Ultimately, Braun et al. see reciprocity as a both/and discourse: it can be “both oppressive and/or genuinely reciprocal” (255). Unless we examine these (potentially coercive) obligations that can and do take place in the discourse and practice of reciprocity, it will be impossible to move into a straightforward and truly reciprocal model.

To me, this article seemed to problematize CAKE a little, but it a good way. I could see traces of Levy’s argument present in the study—what does it mean for men’s pleasure that women are needing to fake orgasm (or at least feel obligated to have an orgasm) even in a system of reciprocity? Though I would never complain that women are allowed to have orgasms, implications of this pressure do exist in heterosex. I think CAKE’s demand that women have pleasure is a step in the right direction toward a true discourse of reciprocity, but I think moving outside androcentric discourse/language would have allowed CAKE readers to express true reciprocity more fully.

Moving beyond pure discourse and into practice (and solutions of sorts), what does reciprocity imply in our own relationships? How does this relate to Hollway’s concept of extra-discursivity? Is there a way to move outside the obligation-saturated reciprocity model and into a true, practiced model of reciprocity?

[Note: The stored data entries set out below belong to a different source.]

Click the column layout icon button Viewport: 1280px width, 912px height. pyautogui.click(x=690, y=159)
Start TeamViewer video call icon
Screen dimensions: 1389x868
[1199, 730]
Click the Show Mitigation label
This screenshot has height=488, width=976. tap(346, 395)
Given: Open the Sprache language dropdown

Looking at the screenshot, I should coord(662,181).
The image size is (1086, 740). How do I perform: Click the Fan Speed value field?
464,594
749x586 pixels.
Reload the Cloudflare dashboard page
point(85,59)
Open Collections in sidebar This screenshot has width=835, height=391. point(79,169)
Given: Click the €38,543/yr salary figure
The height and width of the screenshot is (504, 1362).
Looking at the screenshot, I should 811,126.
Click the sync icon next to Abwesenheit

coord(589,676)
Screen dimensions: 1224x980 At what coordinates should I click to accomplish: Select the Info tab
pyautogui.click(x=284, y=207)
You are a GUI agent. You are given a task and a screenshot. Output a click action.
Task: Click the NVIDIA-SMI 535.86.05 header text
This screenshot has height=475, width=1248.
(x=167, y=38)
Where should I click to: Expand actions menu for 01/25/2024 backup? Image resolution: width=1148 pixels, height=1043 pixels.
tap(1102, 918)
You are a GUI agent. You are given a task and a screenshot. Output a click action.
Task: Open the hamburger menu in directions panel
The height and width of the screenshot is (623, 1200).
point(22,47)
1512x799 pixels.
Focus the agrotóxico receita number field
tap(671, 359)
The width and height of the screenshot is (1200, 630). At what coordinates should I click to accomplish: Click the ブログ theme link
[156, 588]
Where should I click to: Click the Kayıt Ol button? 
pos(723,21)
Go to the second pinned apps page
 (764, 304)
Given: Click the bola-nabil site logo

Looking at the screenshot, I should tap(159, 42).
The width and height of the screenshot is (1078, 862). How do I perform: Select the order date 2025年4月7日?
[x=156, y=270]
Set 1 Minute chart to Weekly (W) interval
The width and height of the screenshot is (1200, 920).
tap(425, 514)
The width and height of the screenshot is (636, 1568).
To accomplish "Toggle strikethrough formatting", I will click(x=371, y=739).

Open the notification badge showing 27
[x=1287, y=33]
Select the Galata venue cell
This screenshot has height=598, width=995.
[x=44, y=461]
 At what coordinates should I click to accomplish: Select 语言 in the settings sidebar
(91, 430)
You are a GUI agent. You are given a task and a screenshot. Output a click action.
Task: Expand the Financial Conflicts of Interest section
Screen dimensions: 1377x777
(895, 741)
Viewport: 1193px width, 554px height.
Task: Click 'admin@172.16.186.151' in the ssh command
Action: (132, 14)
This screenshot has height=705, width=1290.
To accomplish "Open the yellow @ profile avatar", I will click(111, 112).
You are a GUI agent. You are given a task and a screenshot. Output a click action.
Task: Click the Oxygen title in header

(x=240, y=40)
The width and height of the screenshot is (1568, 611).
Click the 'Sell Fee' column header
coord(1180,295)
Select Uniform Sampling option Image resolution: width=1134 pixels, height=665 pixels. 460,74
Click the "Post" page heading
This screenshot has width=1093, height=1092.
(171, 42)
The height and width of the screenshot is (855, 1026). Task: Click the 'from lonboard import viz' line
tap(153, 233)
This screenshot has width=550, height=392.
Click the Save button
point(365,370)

Also, I’m curious about this model outside of heterosex. Do these patterns manifest themselves in homosexual relations as well? If so (or if not), what implications does that have for this poststructuralist feminist discourse that seems to be incorporating elements of psychoanalysis and social analysis?

4 comments:

Heidi M. said...

Miriam,

Thanks for your detailed exploration of this article and the questions it brought up for you. I was also wondering about the practical implications of Braun et al.'s deconstruction of the reciprocity discourse. It seems like there's a very fine line between obligatory and egalitarian reciprocal sex acts, and in my opinion the difference comes down to communication between partners. I liked how this article reported direct quotes from the interviews so that we could hear the language these couples were using and their attitudes concerning 'reciprocity.' In this case, maybe the link between theory and practice has to do with the importance of defining the existence of a (potentially repressive) discourse and using/changing/responding to the language of it to come up with new ways of communicating about egalitarian sex, both inside and outside of the bedroom.

-Heidi

Janne said...

Miriam,
Thank you for a thorough exploration of this article. As you pointed out in the article, the authors recognize that orgasm is by no means the only measure of pleasure or reciprocity in relationships. I like how you pointed out later in your response that this reciprocity principle can both be liberating and confining, depending on whether or not it is genuine reciprocity. I think it would have been interesting if the authors would have continued to explore this issue a bit further. What are the contributing factors leading to genuine reciprocity? How can we celebrate reciprocity without making men feel pressure to perform or leading women to fake orgasms?

Laura D. said...

Excellent analysis Miriam, you really highlighted the main parts of the article well. I'm interested in your (and the authors') description of "giving and receiving" and the gendered nature of each. I feel that this issue returns to the traditional discourse of men as active agents and women as passive agents. I think the authors do a good job furthering previous analysis of this issue. Also, I agree with the authors conclusion that we must focus on bring into light the important aspects of sexual activity that do not result in orgasm, but that may still be identified as pleasurable. I'm realizing now that this was an area the CAKE guide had described. How could we use CAKE to further this discussion?